By Natasha Livingstone
Durham University has decided to undertake an archaeological survey at a controversial mining site.
This follows the institution’s agreement to divest its financial investment in fossil fuels, leading some to question Durham’s commitment to clean energy.
The decision also shadows the provocative renewal of the Mitie contract last month.
The department for archaeology is behind the survey, which is being carried out for the Banks Group at the new open-cast coal mining site at Pont Valley.
Digging on the site began on Wednesday, leading Banks workers and a member of Steadfast Security to inform onlooking residents the labour is for an archaeological survey by Durham University.
Local residents hold weekly demonstrations against the site, and direct action techniques have led to arrests, with protesters complaining of violence from police and Banks staff. There is a permanent protest camp on site.
Disapproval of the site dates back over 30 years, with the county council having refused planning permission three times since 1986.
Concerns relate to the impact on endangered Great Crested Newts reportedly sighted there, disruption to the local community, and climate change.
Banks Group has until June 3rd to build an access road before their planning permission expires.
The University has not yet responded to questions from residents and campaigners about the nature of their arrangement with Banks Group.
Tracy Gillman, a local resident living just 300 metres from the site, has said “Steadfast Security staff have consistently harassed and surveilled local residents, with threats to set their guard dog on us when we were walking the normal footpaths near our homes.

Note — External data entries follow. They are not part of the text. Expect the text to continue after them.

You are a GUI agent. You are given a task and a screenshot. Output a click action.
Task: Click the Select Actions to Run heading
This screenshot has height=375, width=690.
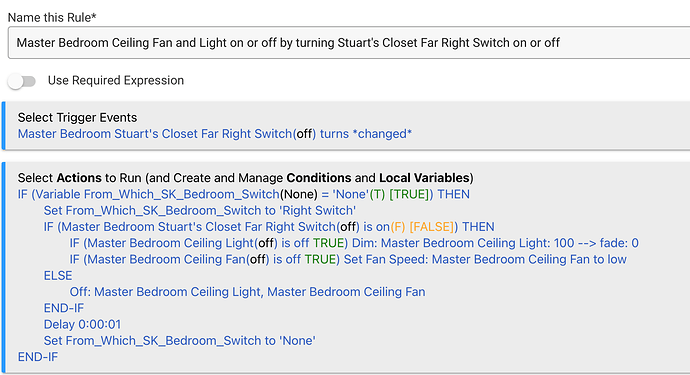click(246, 178)
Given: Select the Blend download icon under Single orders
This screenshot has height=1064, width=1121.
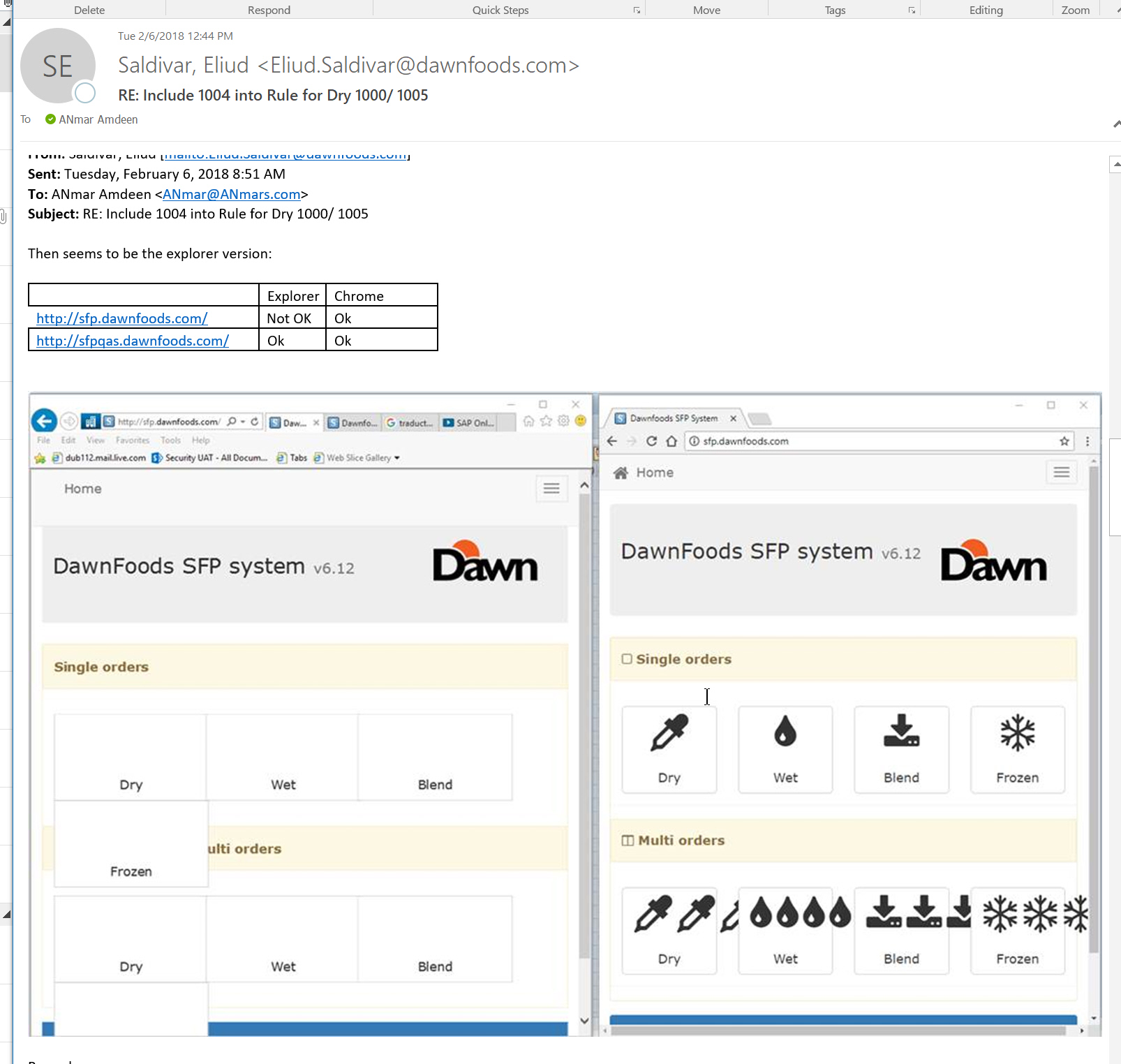Looking at the screenshot, I should (901, 732).
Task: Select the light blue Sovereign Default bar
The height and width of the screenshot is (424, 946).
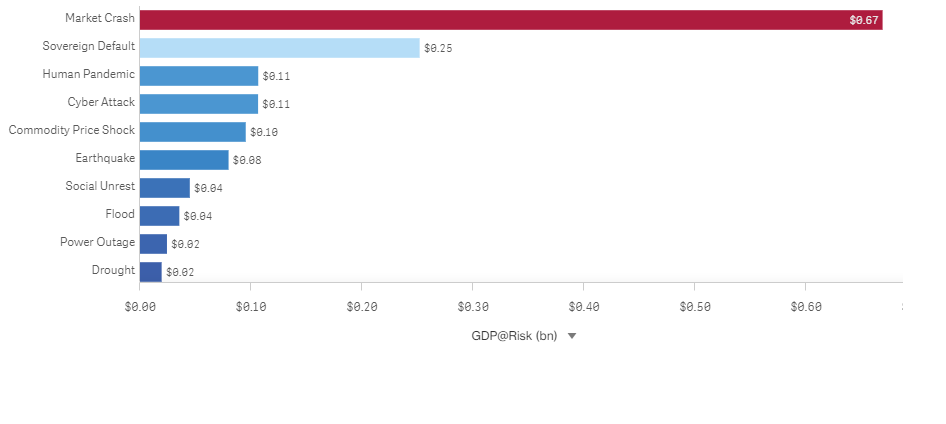Action: [x=279, y=47]
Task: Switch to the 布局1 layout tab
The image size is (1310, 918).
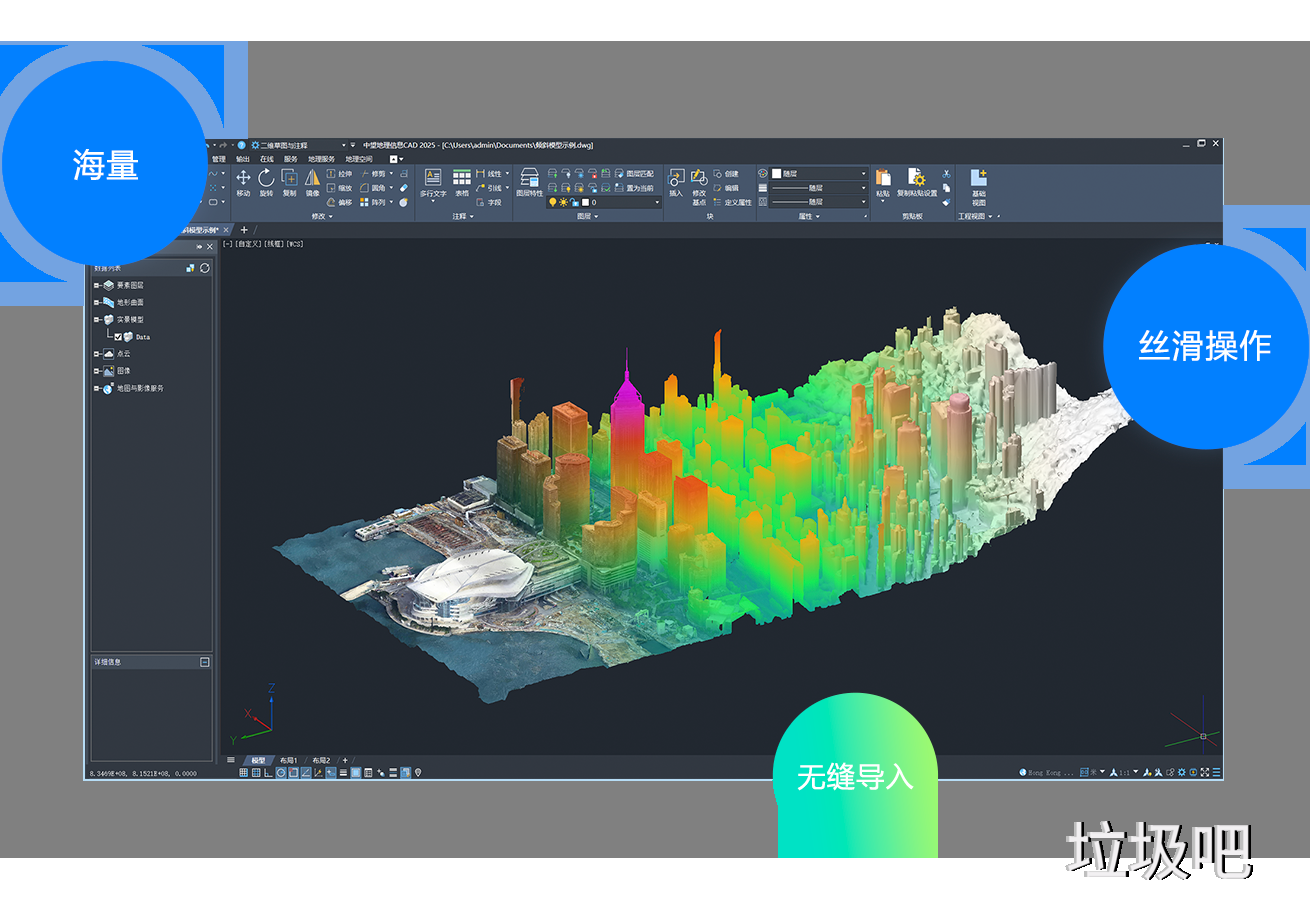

“We are an embattled community, appalled by the lack of sensitivity and action
demonstrated by Durham University.”
Professor Tim Clark, Pro-Vice-Chancellor (Social Sciences and Health), Durham University, told Palatinate: “In March 2018, Durham University committed to divest its financial investments from companies involved in fossil fuel extraction and, in addition, reaffirmed its commitment to green energy.
“The University remains committed to research, which assists decarbonisation of the petroleum industry and its products.
“Durham University Archaeological Services provides archaeological and heritage services to the development industry, primarily in relation to planning permission.
“Staff from Durham University Archaeological Services are currently undertaking archaeological work in advance of the planned mining at the Bradley site, County Durham.
“This work is a statutory requirement and does not convey any Durham University statement or comment on the proposal.”